Although able to log on to free HPC services in the States, Boykin prefers NeSI because there are no delays. “In the States or the cluster in Oslo there’s always a queue. That’s fine if you’re doing basic exploratory research, but when you’re identifying invasive species you need to have access to the computer nodes right away to get the results in a timely manner. NeSI is days and sometimes even weeks faster.”
Boykin recently returned from five weeks in China where she worked on whiteflies with Chinese Bemisia researchers with access to whole genome data. “They wanted help analysing their data. I contacted the NeSI team and said I wanted to use the cluster to analyse data with my Chinese collaborators.” The NeSI team was able to help Boykin and her colleagues circumnavigate numerous firewall restrictions.

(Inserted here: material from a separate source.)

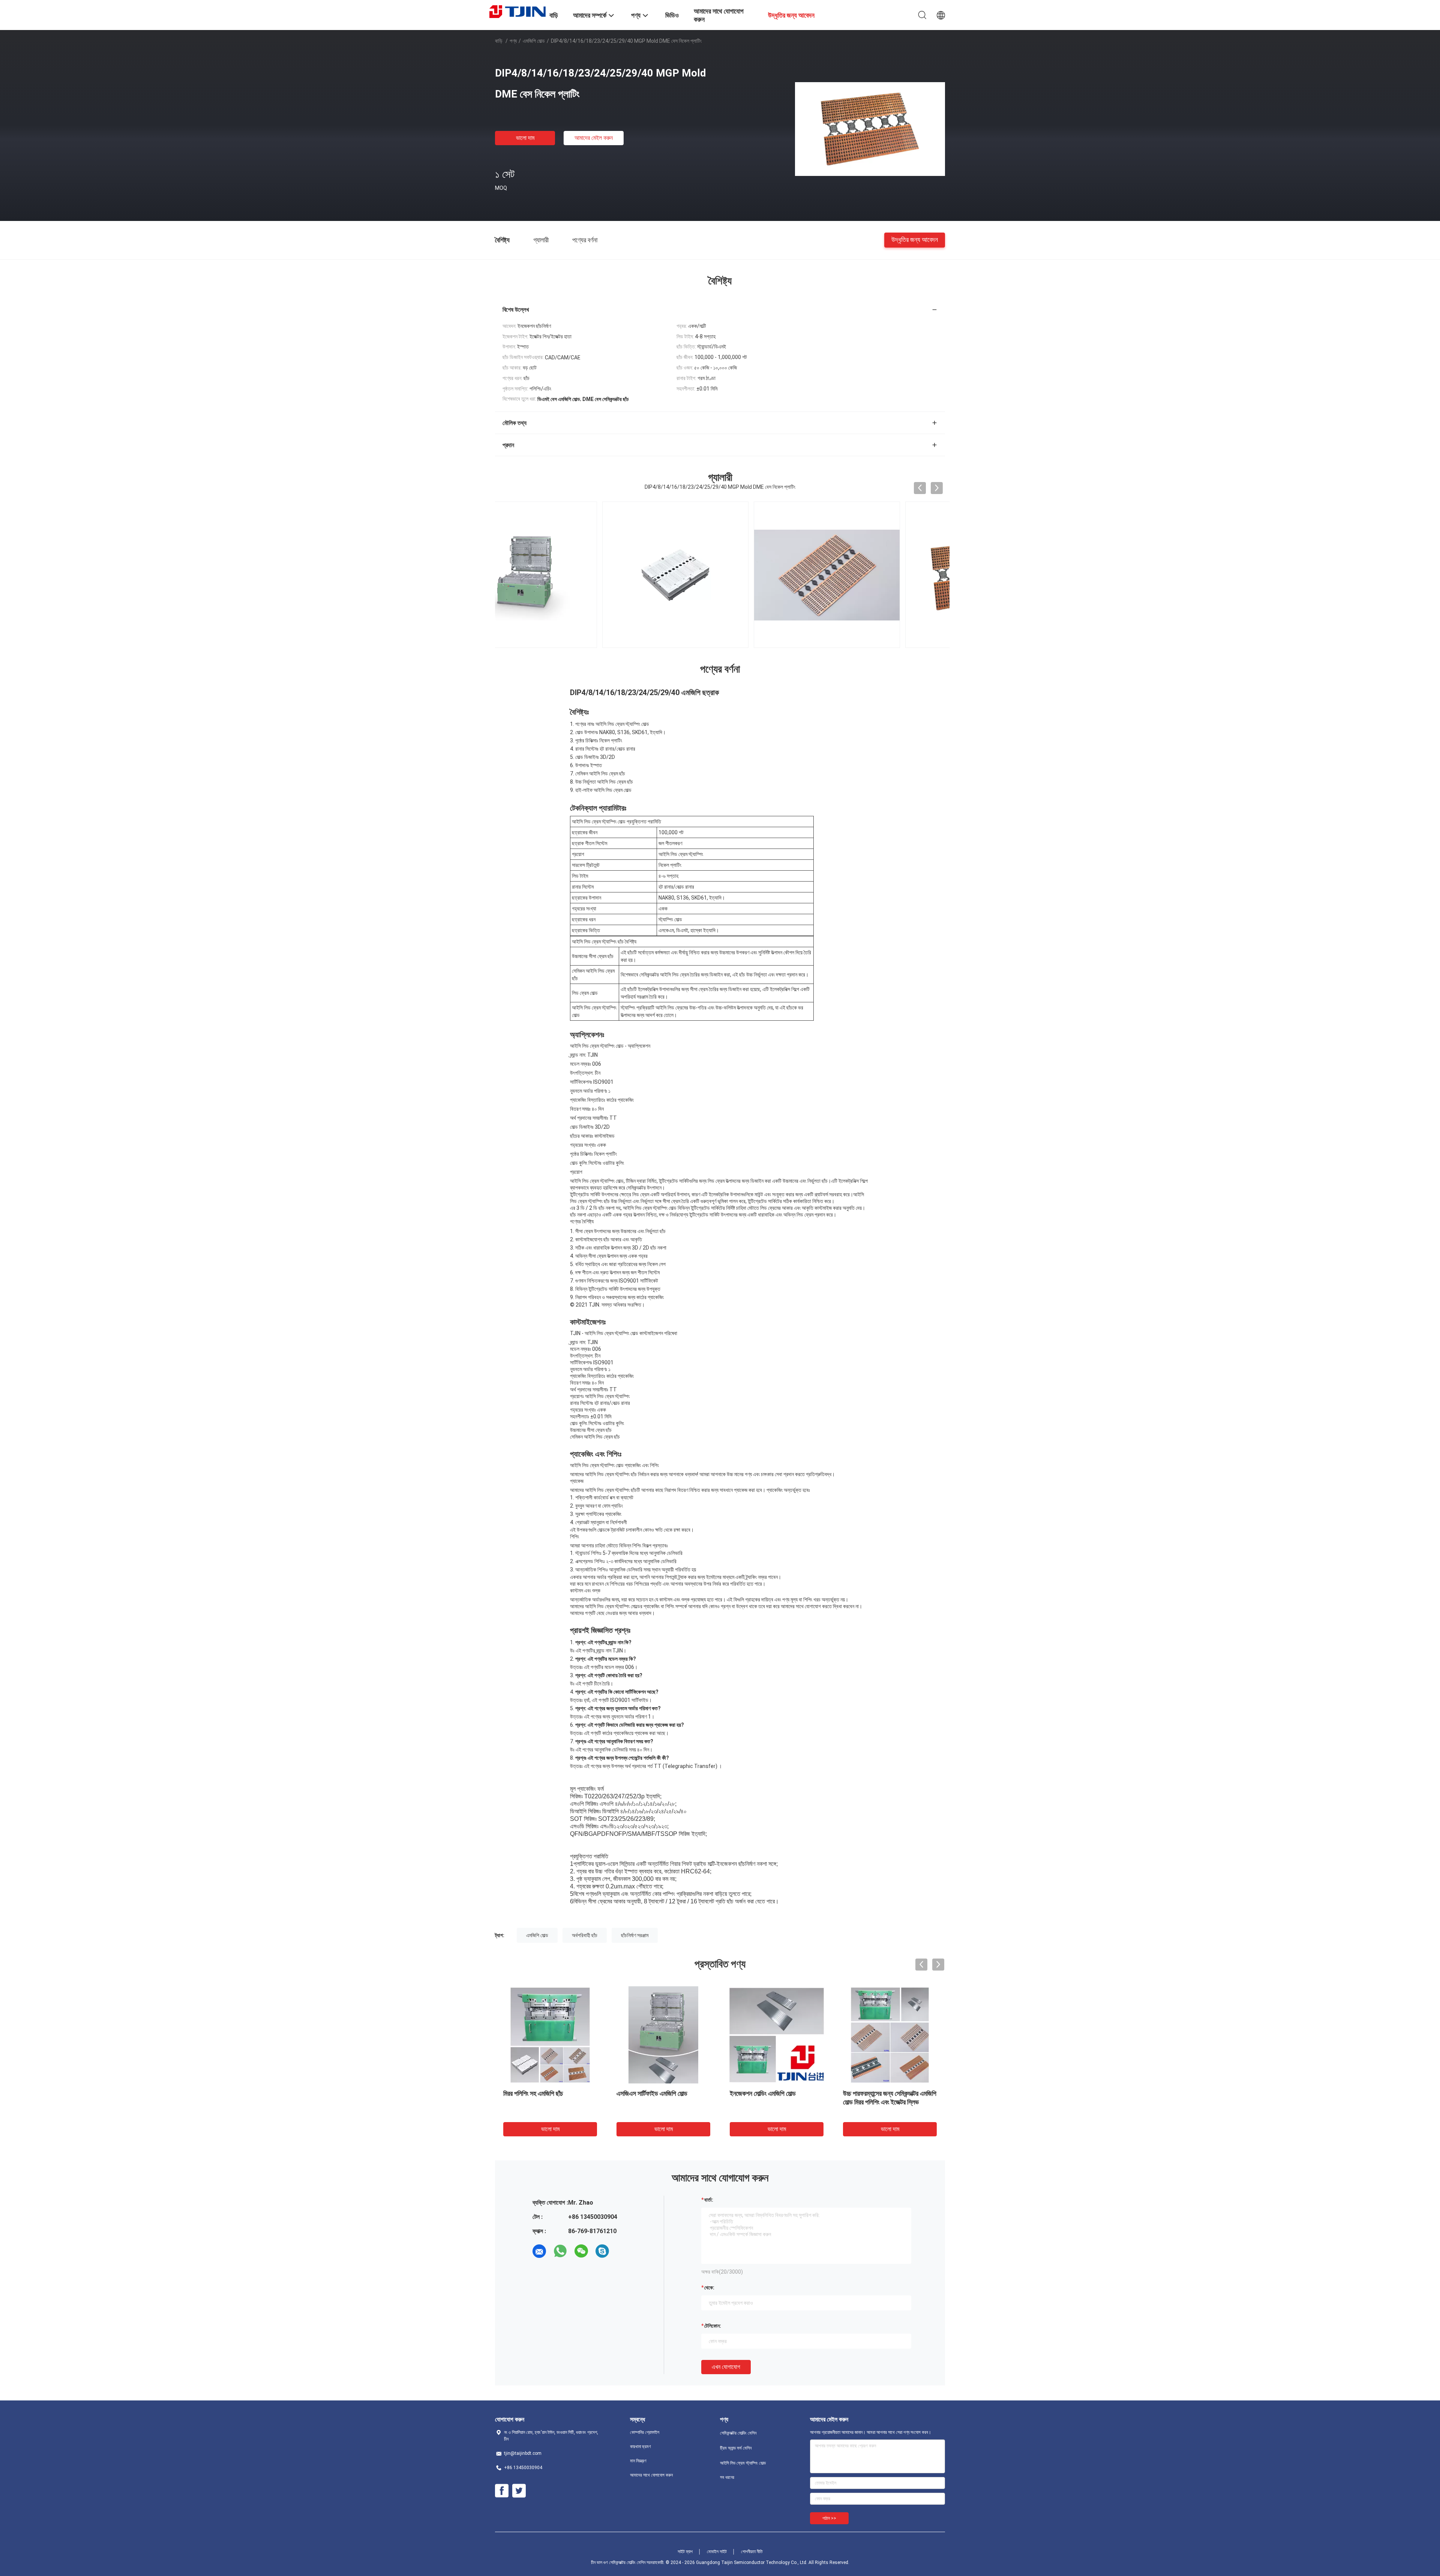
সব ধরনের (727, 2477)
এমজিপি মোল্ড (534, 41)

Boykin most enjoys using statistical analysis to solve real world problems. “Other researchers are starting to pick up on this paper we’ve written and use it. I’ve just got a paper to review where they’ve used our methods for analysing snails in Belgium. It’s starting to be used not only for invasive things and, to me, that’s the measure of success – I put it in a paper and somebody applies it to their work. Having a real application for what you do helps to justify it.”